Wanted to follow up and confirm if I was understanding it properly: so multiple ternary matches would work but multiple lpm would not? I’m trying to perform some basic 5 tuple packet classification and I want to create a match action that involves all 5 fields as 5 keys for the classification rules. My initial thought was to just create a P4 table for it that uses 5 lpm types of key lookups. What is the suggested way for doing so?

Also, I noticed there is a range type of match. Would multiple range keys be supported and how are range lookups usually implemented in terms of RAM or CAM? Thank you as always.

To clarify, I found this old post in Github in one of your replies here (Questions on behavior of a few kinds of P4 tables in BMv2 · Issue #698 · p4lang/behavioral-model · GitHub):

I think I’m just a bit confused about how range entries are stored and done through hardware.

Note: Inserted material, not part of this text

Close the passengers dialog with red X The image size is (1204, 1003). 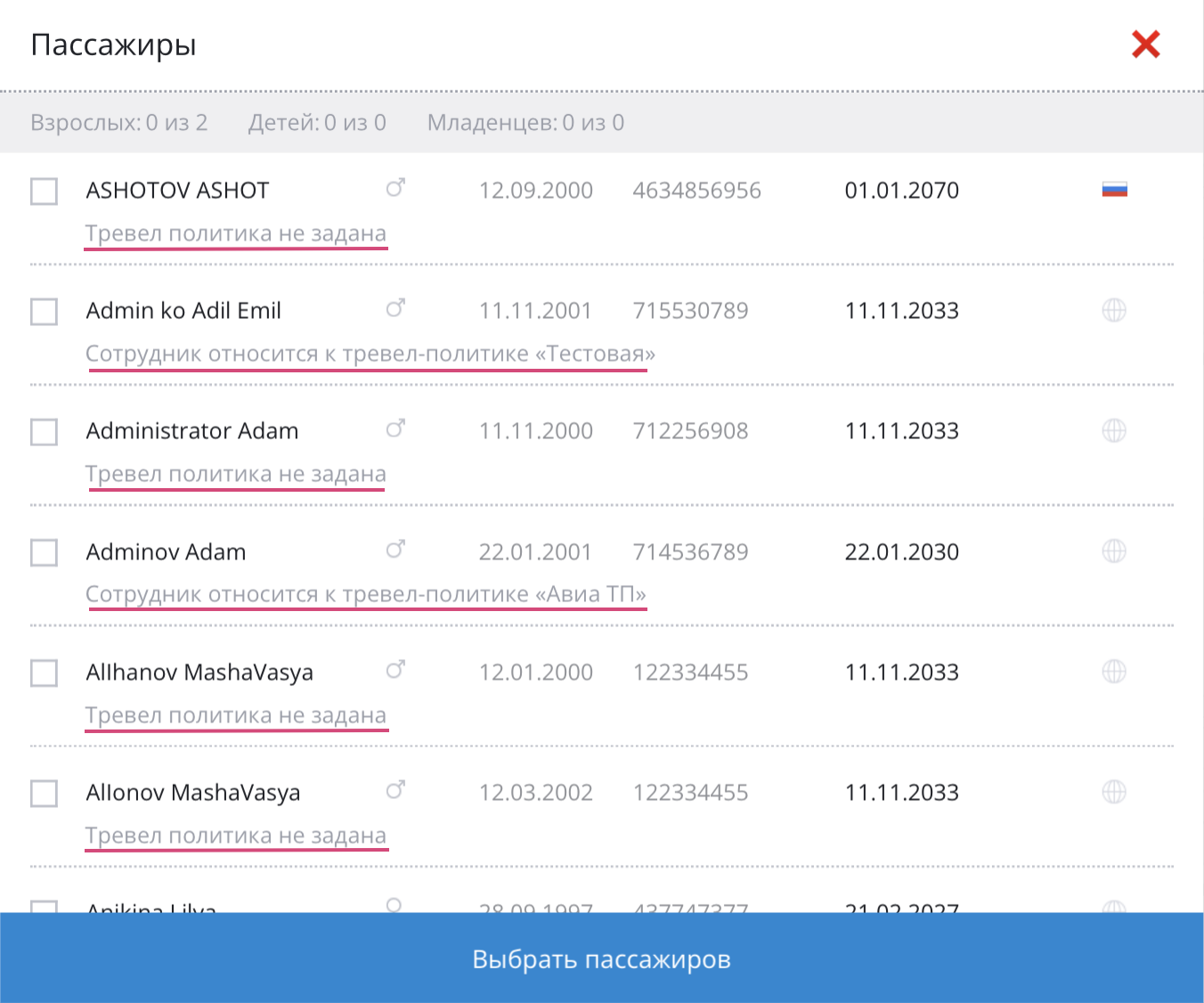[1145, 45]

I can see that ternary/lpm probably use TCAM w/ wildcards and masks while exact can use TCAM or SRAM hash lookups. I also understand the case where if one key is ternary and one is lpm, the ternary priority will be chosen as the implementation and so the lpm will be treated as a ternary field in a way. However, I fail to see how this generalizes to why range’s priority is the greatest.

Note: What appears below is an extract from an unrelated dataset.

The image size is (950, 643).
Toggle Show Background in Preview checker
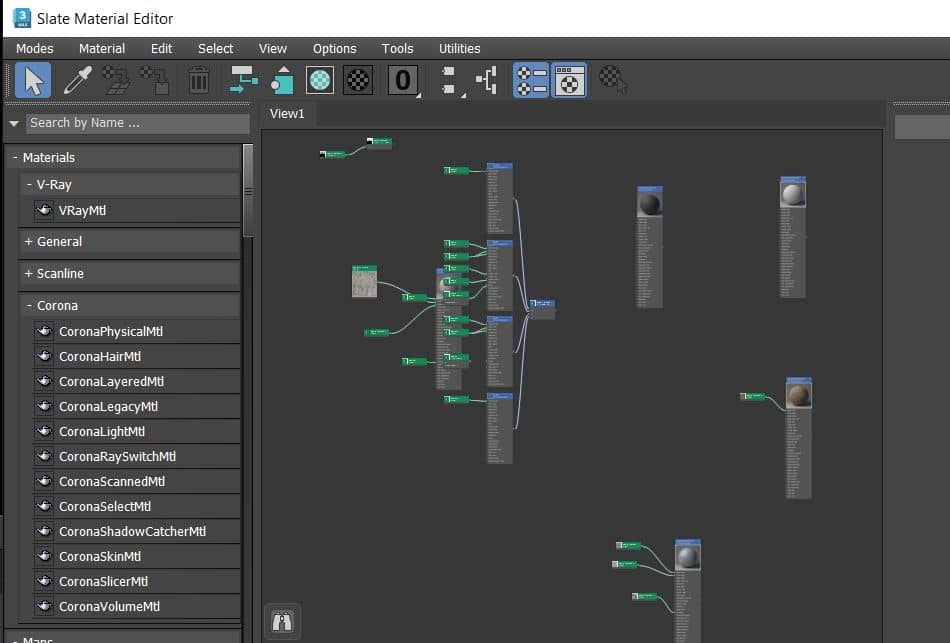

In the case where you have one range key, one ternary key, and one lpm key, how will the ternary and lpm be converted to ranges and how will that be possibly implemented? Thank you!

lpm literally is an abbreviation for “longest prefix match”.

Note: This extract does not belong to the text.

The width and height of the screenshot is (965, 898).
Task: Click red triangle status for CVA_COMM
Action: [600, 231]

If you want the match behavior to include the length of the prefix as the criteria for determining the “winner” among multiple matching entries, then I personally do not see how that makes any sense at all if you allow a table with one lpm key field, and another key field that is any of lpm, ternary, or range. How would you define which entry should “win” among multiple possible matching entries? I have never seen anyone propose such a rule.

If you have such a proposed rule, then great, propose one and we can discuss it. If not, then let us NOT discuss a table with one lpm key field, and another key field that is any of lpm, ternary, range, or optional. That leaves you with the restriction that if one key field is lpm, then either there are no other key fields at all, or all others have exact match kinds, and I have described in my comment above how that makes perfectly good sense (to me, at least), in how you can define it.

If you have key fields where some are ternary, some are range, some are optional, and some are exact (but none of them are lpm), then the rule for whether a lookup key matches an entry installed by the control plane is that the condition for each field of the lookup key must match the ternary, optional, range or exact condition installed by the control plane for that one field, and that must be true for all lookup key fields, not only some of them. That determines whether the lookup key matches one installed entry.

Now conceptually imagine that you determine for each lookup key, the complete set of all installed entries that match that lookup key. There might be 0, 1, or more than one of them. If 0, then the lookup is a miss. If more than one, then every entry must have a numeric priority installed with it when the control plane added the entry, and that priority determines which of the multiple matching entries is the winner, and only the winning entry’s action is executed.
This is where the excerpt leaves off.